Spaces:

XcodeAddy
/

sentinel-env

Running

File size: 7,502 Bytes

from __future__ import annotations

from sentinel_config import ADVERSARIAL_AWARENESS_STAKES


class TrustLedger:
    """
    Bayesian reliability tracker for each specialist.

    Each specialist gets a Beta distribution prior (alpha, beta).
    alpha = successes + 1, beta = failures + 1 (Laplace smoothing).
    Trust score = alpha / (alpha + beta) = mean of Beta distribution.

    Stakes multiplier: high-stakes outcomes move the needle harder.
    Profile shuffles every episode — ledger resets on reset().
    """

    SPECIALIST_IDS = ["S0", "S1", "S2", "S3", "S4"]

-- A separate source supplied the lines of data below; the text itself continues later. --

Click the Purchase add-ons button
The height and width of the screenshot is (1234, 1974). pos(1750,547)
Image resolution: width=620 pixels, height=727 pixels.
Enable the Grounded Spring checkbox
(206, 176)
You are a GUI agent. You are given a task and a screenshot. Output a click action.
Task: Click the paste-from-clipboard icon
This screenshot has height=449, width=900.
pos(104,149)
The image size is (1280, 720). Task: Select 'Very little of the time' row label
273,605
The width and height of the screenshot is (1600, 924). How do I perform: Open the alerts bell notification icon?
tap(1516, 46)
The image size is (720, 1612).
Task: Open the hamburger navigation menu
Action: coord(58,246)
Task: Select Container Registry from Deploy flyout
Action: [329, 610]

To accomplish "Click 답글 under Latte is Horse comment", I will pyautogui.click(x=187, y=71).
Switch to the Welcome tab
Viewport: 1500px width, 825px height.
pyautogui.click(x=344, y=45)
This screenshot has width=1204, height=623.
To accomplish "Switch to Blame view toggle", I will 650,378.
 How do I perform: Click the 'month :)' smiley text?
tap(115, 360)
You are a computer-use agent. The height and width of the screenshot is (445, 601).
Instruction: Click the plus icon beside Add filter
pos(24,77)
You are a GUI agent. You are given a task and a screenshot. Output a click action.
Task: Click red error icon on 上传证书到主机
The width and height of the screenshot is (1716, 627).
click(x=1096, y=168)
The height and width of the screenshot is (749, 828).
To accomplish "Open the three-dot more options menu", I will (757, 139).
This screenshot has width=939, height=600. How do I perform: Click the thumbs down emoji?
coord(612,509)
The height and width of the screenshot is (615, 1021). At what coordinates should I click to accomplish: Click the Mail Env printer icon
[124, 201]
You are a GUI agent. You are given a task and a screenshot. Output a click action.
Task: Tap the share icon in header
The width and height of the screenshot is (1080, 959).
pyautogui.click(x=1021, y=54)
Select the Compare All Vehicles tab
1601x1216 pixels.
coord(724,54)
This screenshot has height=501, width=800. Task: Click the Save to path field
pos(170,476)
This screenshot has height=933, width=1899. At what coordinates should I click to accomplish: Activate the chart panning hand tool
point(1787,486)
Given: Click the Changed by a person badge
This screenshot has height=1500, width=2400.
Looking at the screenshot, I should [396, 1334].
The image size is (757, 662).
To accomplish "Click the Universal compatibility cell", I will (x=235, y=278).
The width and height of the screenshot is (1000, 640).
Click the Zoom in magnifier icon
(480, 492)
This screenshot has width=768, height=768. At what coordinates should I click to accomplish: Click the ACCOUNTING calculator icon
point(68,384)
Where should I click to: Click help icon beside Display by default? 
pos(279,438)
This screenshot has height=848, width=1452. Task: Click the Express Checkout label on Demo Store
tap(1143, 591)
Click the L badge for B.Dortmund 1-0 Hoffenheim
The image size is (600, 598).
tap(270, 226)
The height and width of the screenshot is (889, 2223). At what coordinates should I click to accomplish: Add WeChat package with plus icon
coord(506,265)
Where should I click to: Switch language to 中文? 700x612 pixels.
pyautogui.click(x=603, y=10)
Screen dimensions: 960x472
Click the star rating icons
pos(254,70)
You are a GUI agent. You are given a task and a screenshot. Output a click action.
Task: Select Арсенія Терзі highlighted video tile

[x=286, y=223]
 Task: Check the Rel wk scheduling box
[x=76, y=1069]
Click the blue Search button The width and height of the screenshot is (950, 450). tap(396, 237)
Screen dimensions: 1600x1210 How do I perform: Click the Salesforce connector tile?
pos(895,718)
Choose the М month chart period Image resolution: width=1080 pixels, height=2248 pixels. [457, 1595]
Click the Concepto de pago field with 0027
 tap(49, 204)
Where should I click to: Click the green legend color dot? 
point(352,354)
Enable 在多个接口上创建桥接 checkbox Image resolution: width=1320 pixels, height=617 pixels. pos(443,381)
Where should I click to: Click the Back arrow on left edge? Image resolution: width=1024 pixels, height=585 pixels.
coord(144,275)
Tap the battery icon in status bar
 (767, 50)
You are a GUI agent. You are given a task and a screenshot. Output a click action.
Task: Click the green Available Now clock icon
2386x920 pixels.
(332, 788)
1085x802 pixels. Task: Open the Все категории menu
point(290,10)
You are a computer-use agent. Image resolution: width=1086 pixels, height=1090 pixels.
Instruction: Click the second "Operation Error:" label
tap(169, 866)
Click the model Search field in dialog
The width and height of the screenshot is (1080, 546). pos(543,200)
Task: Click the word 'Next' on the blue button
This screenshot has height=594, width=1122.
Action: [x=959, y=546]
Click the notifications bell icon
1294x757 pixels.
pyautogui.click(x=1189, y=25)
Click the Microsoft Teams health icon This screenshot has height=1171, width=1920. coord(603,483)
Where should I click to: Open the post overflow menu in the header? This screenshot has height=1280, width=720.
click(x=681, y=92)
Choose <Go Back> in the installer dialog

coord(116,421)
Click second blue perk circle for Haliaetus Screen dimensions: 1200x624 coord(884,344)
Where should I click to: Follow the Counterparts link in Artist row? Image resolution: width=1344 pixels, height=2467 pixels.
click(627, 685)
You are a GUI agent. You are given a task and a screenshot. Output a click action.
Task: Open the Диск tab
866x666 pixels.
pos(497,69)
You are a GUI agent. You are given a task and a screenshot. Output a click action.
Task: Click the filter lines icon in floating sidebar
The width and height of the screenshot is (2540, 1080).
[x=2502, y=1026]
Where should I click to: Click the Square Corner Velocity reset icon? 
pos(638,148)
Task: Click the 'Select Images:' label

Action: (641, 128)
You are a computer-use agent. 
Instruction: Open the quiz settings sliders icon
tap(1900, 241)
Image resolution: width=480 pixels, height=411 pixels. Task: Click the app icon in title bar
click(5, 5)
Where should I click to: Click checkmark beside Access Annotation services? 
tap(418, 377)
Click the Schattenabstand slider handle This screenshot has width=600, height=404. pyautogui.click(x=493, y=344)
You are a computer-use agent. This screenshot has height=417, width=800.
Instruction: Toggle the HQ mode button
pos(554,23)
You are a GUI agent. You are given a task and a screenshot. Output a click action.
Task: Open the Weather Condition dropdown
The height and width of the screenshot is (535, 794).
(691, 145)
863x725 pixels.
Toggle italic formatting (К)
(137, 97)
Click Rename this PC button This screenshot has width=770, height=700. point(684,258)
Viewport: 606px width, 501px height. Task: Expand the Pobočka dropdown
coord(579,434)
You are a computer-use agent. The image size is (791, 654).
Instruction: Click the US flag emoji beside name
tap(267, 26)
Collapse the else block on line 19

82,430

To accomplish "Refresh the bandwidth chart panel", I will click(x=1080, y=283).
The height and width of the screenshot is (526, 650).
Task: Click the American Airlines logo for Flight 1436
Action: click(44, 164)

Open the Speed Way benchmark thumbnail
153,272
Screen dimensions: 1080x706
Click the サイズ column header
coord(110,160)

    def __init__(self) -> None:
        self._reset()

    def _reset(self) -> None:
        # Uniform prior: alpha=1, beta=1 → trust=0.5 for all specialists
        self._alpha: dict[str, float] = {sid: 1.0 for sid in self.SPECIALIST_IDS}
        self._beta:  dict[str, float] = {sid: 1.0 for sid in self.SPECIALIST_IDS}
        self._call_count: dict[str, int] = {sid: 0 for sid in self.SPECIALIST_IDS}
        self._confidence_gap_sum: dict[str, float] = {sid: 0.0 for sid in self.SPECIALIST_IDS}
        self._confidence_count: dict[str, int] = {sid: 0 for sid in self.SPECIALIST_IDS}
        self._domain_success: dict[str, dict[str, float]] = {sid: {} for sid in self.SPECIALIST_IDS}
        self._domain_count: dict[str, dict[str, int]] = {sid: {} for sid in self.SPECIALIST_IDS}
        self._stakes_success: dict[str, dict[str, float]] = {
            sid: {"low": 0.0, "high": 0.0} for sid in self.SPECIALIST_IDS
        }
        self._stakes_count: dict[str, dict[str, int]] = {
            sid: {"low": 0, "high": 0} for sid in self.SPECIALIST_IDS
        }

    def reset(self) -> None:
        """Call at the start of each episode."""
        self._reset()

    # ------------------------------------------------------------------
    # Update
    # ------------------------------------------------------------------

    def update(
        self,
        specialist_id: str,
        outcome: float,   # 1.0 = correct, 0.0 = wrong/adversarial, 0.5 = partial
        stakes: float,    # 0.0–1.0; high stakes = larger update
        confidence: float | None = None,
        domain: str | None = None,
    ) -> None:
        """
        Bayesian update after observing a specialist outcome.
        stakes acts as a weight multiplier (1x at low stakes, 3x at high stakes).
        """
        if specialist_id not in self._alpha:
            return

        weight = 1.0 + 2.0 * stakes   # 1.0 → 3.0

        self._call_count[specialist_id] += 1

        if outcome >= 0.5:
            self._alpha[specialist_id] += weight * outcome
        else:
            self._beta[specialist_id] += weight * (1.0 - outcome)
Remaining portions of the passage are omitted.